TASK ITEM => Your task is to copy every line of the records below that contains "Choose".

[Extracted records]
----
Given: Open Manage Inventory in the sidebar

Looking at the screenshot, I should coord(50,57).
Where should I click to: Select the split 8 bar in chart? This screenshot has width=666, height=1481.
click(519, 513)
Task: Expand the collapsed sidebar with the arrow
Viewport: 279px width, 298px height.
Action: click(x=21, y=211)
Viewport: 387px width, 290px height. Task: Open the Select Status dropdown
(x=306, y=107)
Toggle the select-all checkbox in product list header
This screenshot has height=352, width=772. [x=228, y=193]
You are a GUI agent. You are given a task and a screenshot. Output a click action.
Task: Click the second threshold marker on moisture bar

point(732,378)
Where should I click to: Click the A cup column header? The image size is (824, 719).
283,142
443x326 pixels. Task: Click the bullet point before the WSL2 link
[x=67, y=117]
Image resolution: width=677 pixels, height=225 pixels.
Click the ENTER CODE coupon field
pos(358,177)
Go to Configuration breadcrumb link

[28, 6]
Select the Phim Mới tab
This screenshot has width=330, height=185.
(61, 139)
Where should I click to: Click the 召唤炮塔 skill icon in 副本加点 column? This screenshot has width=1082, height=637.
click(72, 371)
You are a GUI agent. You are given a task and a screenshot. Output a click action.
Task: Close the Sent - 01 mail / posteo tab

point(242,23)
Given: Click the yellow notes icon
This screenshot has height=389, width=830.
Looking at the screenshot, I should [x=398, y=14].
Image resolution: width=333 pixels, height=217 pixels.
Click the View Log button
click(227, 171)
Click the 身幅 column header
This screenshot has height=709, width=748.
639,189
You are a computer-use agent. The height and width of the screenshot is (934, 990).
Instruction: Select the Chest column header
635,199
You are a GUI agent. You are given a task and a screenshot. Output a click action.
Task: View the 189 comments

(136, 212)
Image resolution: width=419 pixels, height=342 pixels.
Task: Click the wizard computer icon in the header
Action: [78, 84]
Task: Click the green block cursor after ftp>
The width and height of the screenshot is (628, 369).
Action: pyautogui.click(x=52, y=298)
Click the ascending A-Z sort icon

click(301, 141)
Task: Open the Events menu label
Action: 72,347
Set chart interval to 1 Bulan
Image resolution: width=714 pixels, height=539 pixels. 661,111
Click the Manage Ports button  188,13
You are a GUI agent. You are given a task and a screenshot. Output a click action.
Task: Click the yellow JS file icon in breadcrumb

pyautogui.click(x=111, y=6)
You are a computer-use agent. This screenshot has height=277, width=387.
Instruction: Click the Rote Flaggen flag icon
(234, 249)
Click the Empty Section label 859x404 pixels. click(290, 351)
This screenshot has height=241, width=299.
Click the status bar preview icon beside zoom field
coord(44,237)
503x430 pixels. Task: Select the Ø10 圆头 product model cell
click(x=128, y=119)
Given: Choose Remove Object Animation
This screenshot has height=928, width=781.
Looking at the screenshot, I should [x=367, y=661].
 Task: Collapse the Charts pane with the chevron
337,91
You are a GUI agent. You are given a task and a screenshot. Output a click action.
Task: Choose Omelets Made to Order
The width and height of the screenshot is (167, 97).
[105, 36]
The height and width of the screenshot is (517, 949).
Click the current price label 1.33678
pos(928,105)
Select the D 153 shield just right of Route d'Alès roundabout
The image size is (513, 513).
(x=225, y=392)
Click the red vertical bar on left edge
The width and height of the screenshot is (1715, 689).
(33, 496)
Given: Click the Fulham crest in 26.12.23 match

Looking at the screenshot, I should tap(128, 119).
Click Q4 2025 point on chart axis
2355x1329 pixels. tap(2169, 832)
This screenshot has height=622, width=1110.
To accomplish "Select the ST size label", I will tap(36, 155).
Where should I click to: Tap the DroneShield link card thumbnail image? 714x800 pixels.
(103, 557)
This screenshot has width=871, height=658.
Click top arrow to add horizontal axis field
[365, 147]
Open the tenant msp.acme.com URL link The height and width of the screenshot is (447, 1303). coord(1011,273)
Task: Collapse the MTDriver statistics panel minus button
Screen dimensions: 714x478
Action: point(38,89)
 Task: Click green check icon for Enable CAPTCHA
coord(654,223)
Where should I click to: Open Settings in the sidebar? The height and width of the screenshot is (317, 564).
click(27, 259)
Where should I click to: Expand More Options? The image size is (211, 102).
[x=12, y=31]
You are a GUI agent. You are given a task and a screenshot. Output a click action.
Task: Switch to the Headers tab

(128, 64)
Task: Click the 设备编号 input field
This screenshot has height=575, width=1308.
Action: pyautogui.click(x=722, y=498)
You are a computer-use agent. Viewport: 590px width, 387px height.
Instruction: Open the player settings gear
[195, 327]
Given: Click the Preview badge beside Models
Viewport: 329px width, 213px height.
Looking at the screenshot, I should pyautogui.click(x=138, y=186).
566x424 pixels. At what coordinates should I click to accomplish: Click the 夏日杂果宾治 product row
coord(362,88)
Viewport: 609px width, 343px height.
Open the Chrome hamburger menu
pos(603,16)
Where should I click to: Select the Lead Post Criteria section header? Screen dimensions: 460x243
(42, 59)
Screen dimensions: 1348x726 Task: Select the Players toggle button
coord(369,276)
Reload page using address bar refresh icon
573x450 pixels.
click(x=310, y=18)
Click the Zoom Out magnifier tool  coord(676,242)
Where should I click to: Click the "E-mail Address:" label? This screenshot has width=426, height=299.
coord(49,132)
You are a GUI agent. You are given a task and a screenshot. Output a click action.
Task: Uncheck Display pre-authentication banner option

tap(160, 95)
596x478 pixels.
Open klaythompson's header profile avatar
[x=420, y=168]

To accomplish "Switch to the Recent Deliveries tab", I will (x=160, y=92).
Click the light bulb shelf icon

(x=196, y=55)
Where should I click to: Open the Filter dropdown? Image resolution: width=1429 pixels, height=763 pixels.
----
REPLY =>
Given: Choose Remove Object Animation
Task: Choose Omelets Made to Order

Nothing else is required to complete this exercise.